--- start of INFORMATION GIVEN ---

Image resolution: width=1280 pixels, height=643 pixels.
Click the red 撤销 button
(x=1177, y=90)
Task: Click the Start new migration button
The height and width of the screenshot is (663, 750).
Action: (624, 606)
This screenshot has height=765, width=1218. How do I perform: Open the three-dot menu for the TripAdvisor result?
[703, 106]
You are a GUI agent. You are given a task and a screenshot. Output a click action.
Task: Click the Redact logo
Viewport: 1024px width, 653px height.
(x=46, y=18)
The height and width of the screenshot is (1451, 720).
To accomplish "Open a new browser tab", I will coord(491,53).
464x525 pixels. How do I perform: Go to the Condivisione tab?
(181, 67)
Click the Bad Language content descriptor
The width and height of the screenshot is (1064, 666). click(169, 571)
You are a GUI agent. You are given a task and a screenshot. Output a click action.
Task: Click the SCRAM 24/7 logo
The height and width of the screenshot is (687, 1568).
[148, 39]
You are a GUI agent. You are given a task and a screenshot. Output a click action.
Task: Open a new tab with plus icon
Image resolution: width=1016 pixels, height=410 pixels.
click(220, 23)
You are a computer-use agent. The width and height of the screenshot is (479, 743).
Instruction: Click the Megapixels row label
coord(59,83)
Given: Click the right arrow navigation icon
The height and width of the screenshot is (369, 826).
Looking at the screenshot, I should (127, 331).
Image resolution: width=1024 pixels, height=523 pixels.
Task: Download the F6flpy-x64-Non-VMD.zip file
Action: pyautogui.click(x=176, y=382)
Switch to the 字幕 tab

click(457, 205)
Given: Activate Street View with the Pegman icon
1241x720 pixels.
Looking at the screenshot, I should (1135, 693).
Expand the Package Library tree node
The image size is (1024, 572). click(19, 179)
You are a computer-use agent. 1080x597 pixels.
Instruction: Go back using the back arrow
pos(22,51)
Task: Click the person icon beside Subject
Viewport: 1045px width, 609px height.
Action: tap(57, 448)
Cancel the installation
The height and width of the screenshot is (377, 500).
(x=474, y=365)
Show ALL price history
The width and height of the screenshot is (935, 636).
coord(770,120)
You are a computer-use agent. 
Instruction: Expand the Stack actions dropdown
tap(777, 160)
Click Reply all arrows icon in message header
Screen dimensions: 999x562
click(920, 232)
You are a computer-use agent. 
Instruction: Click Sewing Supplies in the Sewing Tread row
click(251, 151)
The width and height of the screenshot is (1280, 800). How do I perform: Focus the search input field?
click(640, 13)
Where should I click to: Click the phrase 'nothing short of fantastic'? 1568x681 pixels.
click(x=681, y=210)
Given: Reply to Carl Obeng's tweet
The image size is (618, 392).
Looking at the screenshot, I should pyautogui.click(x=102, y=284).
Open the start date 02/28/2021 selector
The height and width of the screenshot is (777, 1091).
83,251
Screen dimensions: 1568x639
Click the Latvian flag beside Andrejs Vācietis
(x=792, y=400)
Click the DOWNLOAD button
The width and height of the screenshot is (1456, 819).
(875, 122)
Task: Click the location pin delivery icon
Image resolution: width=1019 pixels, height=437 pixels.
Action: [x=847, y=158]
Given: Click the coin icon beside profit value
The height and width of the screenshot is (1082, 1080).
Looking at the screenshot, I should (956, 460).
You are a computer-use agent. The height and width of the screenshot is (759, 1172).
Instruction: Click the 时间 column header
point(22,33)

--- end of INFORMATION GIVEN ---

WRITTEN TASK:
Copy every line of the records above word for word.

OUTPUT FOR THIS EXERCISE:
Image resolution: width=1280 pixels, height=643 pixels.
Click the red 撤销 button
(x=1177, y=90)
Task: Click the Start new migration button
The height and width of the screenshot is (663, 750).
Action: (624, 606)
This screenshot has height=765, width=1218. How do I perform: Open the three-dot menu for the TripAdvisor result?
[703, 106]
You are a GUI agent. You are given a task and a screenshot. Output a click action.
Task: Click the Redact logo
Viewport: 1024px width, 653px height.
(x=46, y=18)
The height and width of the screenshot is (1451, 720).
To accomplish "Open a new browser tab", I will coord(491,53).
464x525 pixels. How do I perform: Go to the Condivisione tab?
(181, 67)
Click the Bad Language content descriptor
The width and height of the screenshot is (1064, 666). click(169, 571)
You are a GUI agent. You are given a task and a screenshot. Output a click action.
Task: Click the SCRAM 24/7 logo
The height and width of the screenshot is (687, 1568).
[148, 39]
You are a GUI agent. You are given a task and a screenshot. Output a click action.
Task: Open a new tab with plus icon
Image resolution: width=1016 pixels, height=410 pixels.
click(220, 23)
You are a computer-use agent. The width and height of the screenshot is (479, 743).
Instruction: Click the Megapixels row label
coord(59,83)
Given: Click the right arrow navigation icon
The height and width of the screenshot is (369, 826).
Looking at the screenshot, I should (127, 331).
Image resolution: width=1024 pixels, height=523 pixels.
Task: Download the F6flpy-x64-Non-VMD.zip file
Action: pyautogui.click(x=176, y=382)
Switch to the 字幕 tab

click(457, 205)
Given: Activate Street View with the Pegman icon
1241x720 pixels.
Looking at the screenshot, I should (1135, 693).
Expand the Package Library tree node
The image size is (1024, 572). click(19, 179)
You are a computer-use agent. 1080x597 pixels.
Instruction: Go back using the back arrow
pos(22,51)
Task: Click the person icon beside Subject
Viewport: 1045px width, 609px height.
Action: tap(57, 448)
Cancel the installation
The height and width of the screenshot is (377, 500).
(x=474, y=365)
Show ALL price history
The width and height of the screenshot is (935, 636).
coord(770,120)
You are a computer-use agent. 
Instruction: Expand the Stack actions dropdown
tap(777, 160)
Click Reply all arrows icon in message header
Screen dimensions: 999x562
click(920, 232)
You are a computer-use agent. 
Instruction: Click Sewing Supplies in the Sewing Tread row
click(251, 151)
The width and height of the screenshot is (1280, 800). How do I perform: Focus the search input field?
click(640, 13)
Where should I click to: Click the phrase 'nothing short of fantastic'? 1568x681 pixels.
click(x=681, y=210)
Given: Reply to Carl Obeng's tweet
The image size is (618, 392).
Looking at the screenshot, I should pyautogui.click(x=102, y=284).
Open the start date 02/28/2021 selector
The height and width of the screenshot is (777, 1091).
83,251
Screen dimensions: 1568x639
Click the Latvian flag beside Andrejs Vācietis
(x=792, y=400)
Click the DOWNLOAD button
The width and height of the screenshot is (1456, 819).
(875, 122)
Task: Click the location pin delivery icon
Image resolution: width=1019 pixels, height=437 pixels.
Action: [x=847, y=158]
Given: Click the coin icon beside profit value
The height and width of the screenshot is (1082, 1080).
Looking at the screenshot, I should (956, 460).
You are a computer-use agent. The height and width of the screenshot is (759, 1172).
Instruction: Click the 时间 column header
point(22,33)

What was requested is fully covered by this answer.